▶ [Activity list]:
1. In the passage on parenting and happiness, swap "happiness" for "joy" and reproduce the text between "The truth is" and "that excess energy).", inclusive.
2. Answer these questions about the passage on parenting and happiness:
(a) Which three parenting methods does it name?
(b) What professions does it give for Katie Hurley?
(c) In the past, what did a parent need to manage in order to call it a success?
3. Write the next part of the passage on parenting and happiness, picking up after its final sentence.

Parenting today has gotten far too complicated. It’s never been the easiest job in the world, but with all the “parenting advice” parents are met with at every corner, it’s hard not to become bewildered. It seems that in the past it was a good deal simpler. You made sure there was dinner on the table and the kids got to school on time and no one set anything on fire, and you called it a success. But today everybody has a different method for dealing with the madness–attachment parenting, free-range parenting, mindful parenting. And who is to say one is more right or better than another? How do you choose?

The truth is that whatever drumbeat you march to, all parents would agree that we just want our kids to be happy. It seems like a no-brainer, right? But in the face of all the many parenting theories out there, happiness feels like it has become incidental. That’s where The Happy Kid Handbook by child and adolescent psychotherapist and parenting expert Katie Hurley comes in. She shows parents how happiness is the key to raising confident, capable children. It’s not about giving in every time your child wants something so they won’t feel bad when you say no, or making sure that they’re taking that art class, and the ballet class, and the soccer class (to help with their creativity and their coordination and all that excess energy).

▶ [Data segment]:
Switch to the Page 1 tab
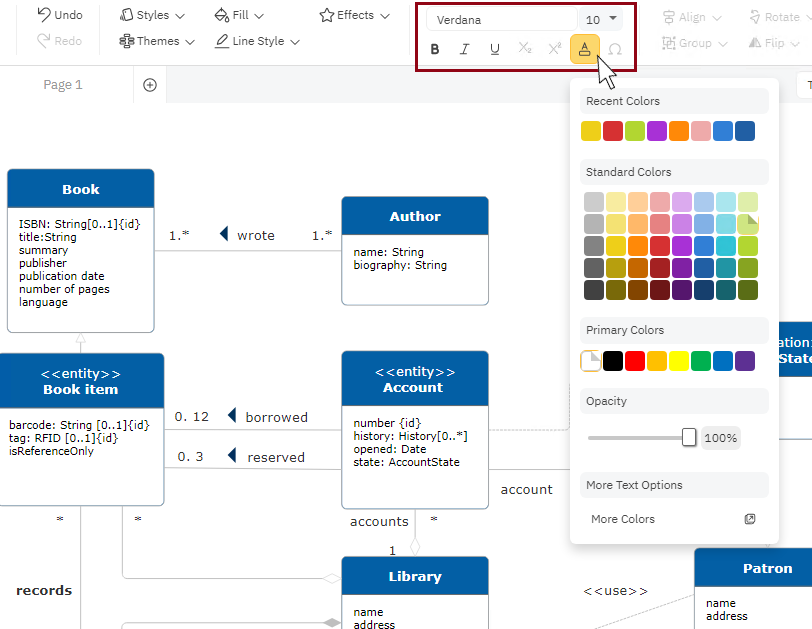The image size is (812, 629). pyautogui.click(x=63, y=85)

▶ [Results of the tasks]:
1.
The truth is that whatever drumbeat you march to, all parents would agree that we just want our kids to be happy. It seems like a no-brainer, right? But in the face of all the many parenting theories out there, joy feels like it has become incidental. That’s where The Happy Kid Handbook by child and adolescent psychotherapist and parenting expert Katie Hurley comes in. She shows parents how joy is the key to raising confident, capable children. It’s not about giving in every time your child wants something so they won’t feel bad when you say no, or making sure that they’re taking that art class, and the ballet class, and the soccer class (to help with their creativity and their coordination and all that excess energy).

2.
(a) Attachment parenting, free-range parenting and mindful parenting.
(b) Child and adolescent psychotherapist and parenting expert.
(c) Making sure there was dinner on the table, the kids got to school on time and no one set anything on fire.

3.
Happiness is about parenting the individual, because not every child is the same, and not every child will respond to parenting the same way. By exploring the differences among introverts, extroverts, and everything in between, this definitive guide to parenting offers parents the specific strategies they need to meet their child exactly where he or she needs to be met from a social-emotional perspective. A back-to-basics guide to parenting, The Happy Kid Handbook is a must-have for any parent hoping to be the best parent they can be.